CITY OF SAN FERNANDO, Philippines—The pretrial for the syndicated estafa case filed against real estate developer Delfin Lee will proceed in this Pampanga capital on May 9, after the judge hearing the lawsuit canceled the mediation proceeding sought by the defendant.
Judge Ma. Amifaith Fider-Reyes of the Pampanga Regional Trial Court ruled in a new order that syndicated estafa was not subject to mediation, retracting an early referral of the lawsuit to the Philippine Mediation Center here.
In the previous order she issued after Lee’s March 14 arraignment, Reyes had told the lawyers for the Home Development Mutual Fund (Pag-Ibig Fund) and Lee to proceed with the mediation before the pretrial since both parties had confirmed that the rules on alternative modes of dispute were applicable.
The Pag-Ibig Fund sued Lee, president of Globe Asiatique Realty Holdings Corp. (GARHC), for taking out nearly P7 billion in housing loans from the national shelter and savings agency through alleged ghost, dead or ineligible borrowers for the Xevera subdivisions in Mabalacat City and Bacolor town, and Sameera subdivision in Angeles City between 2008 and 2010.
Lee was charged together with his son and GARHC vice president Dexter Lee, documentation officer Christina Sagun and accounts officer Cristina Salagan, and Pag-Ibig Fund legal officer Alex Alvarez.
Lee did not enter a plea during his arraignment, prompting the court to enter a “not guilty” plea for him.
Reyes set the May 9 pretrial of Lee, Sagun and Alvarez at 2 p.m.
Salagan and Alvarez are still at large after the judge issued an arrest warrant for them in April 2012.
Lee is detained at the Pampanga provincial jail.
Arraignment questioned
Seeking to stop the pretrial, Lee’s lawyer, Willie Rivera, filed a petition on May 2 in the Supreme Court questioning the propriety of arraigning Lee.
Rivera told the Inquirer on Saturday that Lee should not have been arraigned because there were pending petitions for the review of Court of Appeals (CA) decisions that found no probable cause for a syndicated estafa charge against Lee, Sagun and Alvarez.

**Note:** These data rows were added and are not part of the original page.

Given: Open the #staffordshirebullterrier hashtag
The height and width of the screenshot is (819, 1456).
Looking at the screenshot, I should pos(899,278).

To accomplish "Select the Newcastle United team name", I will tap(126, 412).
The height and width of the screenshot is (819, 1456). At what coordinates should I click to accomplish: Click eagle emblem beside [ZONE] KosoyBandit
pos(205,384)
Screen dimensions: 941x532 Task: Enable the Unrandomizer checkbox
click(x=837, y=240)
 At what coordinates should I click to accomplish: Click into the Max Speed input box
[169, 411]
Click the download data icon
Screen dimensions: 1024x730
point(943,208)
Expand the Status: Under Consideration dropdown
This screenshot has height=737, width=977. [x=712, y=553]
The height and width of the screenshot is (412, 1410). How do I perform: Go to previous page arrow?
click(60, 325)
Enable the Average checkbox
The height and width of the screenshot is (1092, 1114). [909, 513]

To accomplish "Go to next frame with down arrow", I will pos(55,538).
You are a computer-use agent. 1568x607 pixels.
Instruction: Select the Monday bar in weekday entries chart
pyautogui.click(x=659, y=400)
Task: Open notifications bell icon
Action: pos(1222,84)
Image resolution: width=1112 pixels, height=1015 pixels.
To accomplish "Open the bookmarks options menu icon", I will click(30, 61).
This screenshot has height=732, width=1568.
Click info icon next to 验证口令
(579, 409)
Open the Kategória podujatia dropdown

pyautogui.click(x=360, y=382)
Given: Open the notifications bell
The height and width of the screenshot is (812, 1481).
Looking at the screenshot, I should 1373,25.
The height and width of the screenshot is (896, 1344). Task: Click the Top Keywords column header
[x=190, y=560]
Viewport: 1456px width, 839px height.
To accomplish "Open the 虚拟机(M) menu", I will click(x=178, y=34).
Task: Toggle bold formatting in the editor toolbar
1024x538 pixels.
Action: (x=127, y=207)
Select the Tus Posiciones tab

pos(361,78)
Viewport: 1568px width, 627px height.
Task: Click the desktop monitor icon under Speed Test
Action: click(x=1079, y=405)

Lee’s lawyers also questioned his March 6 arrest in Manila, citing a Nov. 7, 2013, decision of the CA that quashed, recalled and lifted the arrest warrant issued by the judge.
But on March 12, the Supreme Court stopped the implementation of the CA decision.
Rivera said the high court had also consolidated six petitions opposing the lifting of the arrest warrant.
“The arraignment of [Lee] is premature and tainted with grave abuse of discretion amounting to lack and/or excess of jurisdiction because the Supreme Court has yet to resolve the petitions pending before [the high court] on the declaration of [the CA] that no probable cause exists against [Lee, Alvarez and Sagun],” said Lee’s petition.